• _TASK MATERIAL_:

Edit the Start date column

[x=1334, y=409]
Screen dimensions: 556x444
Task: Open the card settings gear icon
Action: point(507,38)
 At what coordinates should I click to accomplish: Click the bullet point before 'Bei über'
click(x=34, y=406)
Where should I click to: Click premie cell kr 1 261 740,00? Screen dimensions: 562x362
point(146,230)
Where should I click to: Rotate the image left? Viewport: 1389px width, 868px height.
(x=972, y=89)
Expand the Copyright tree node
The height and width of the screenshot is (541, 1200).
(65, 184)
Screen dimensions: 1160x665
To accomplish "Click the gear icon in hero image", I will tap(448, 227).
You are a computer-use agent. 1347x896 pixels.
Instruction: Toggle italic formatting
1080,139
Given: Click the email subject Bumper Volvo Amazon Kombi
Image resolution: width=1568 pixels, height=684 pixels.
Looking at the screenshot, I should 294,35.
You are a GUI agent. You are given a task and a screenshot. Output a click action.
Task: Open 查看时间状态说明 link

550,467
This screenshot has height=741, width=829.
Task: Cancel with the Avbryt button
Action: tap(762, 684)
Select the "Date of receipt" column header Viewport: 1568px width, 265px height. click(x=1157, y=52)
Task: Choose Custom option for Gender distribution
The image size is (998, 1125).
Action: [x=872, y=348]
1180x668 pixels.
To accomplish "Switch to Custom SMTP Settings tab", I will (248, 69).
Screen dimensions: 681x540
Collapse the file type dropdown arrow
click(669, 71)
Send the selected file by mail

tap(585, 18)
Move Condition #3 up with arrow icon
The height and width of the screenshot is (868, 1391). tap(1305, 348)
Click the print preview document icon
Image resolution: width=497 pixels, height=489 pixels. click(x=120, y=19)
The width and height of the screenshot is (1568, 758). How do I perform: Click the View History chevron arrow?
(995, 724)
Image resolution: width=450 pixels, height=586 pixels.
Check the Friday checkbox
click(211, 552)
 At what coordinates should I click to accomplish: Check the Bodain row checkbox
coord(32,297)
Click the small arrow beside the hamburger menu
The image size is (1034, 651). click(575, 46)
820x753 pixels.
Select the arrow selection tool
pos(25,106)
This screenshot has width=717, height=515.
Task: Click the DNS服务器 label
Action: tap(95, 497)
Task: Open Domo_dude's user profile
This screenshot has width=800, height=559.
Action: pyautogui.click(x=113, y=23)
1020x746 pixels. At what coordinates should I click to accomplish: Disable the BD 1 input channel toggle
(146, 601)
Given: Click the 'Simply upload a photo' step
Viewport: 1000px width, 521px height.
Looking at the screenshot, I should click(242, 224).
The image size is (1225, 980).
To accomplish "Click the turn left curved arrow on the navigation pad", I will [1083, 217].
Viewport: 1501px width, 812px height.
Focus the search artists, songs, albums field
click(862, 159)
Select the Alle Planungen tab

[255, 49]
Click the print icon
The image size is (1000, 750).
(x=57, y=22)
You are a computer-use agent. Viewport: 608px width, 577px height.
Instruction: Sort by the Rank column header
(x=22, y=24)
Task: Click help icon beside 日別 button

• _YOUR INSTRUCTIONS_: Of all the lines in the data above, show only those that hold the word "Custom".

• _TASK ANSWER_:
Task: Choose Custom option for Gender distribution
To accomplish "Switch to Custom SMTP Settings tab", I will (248, 69).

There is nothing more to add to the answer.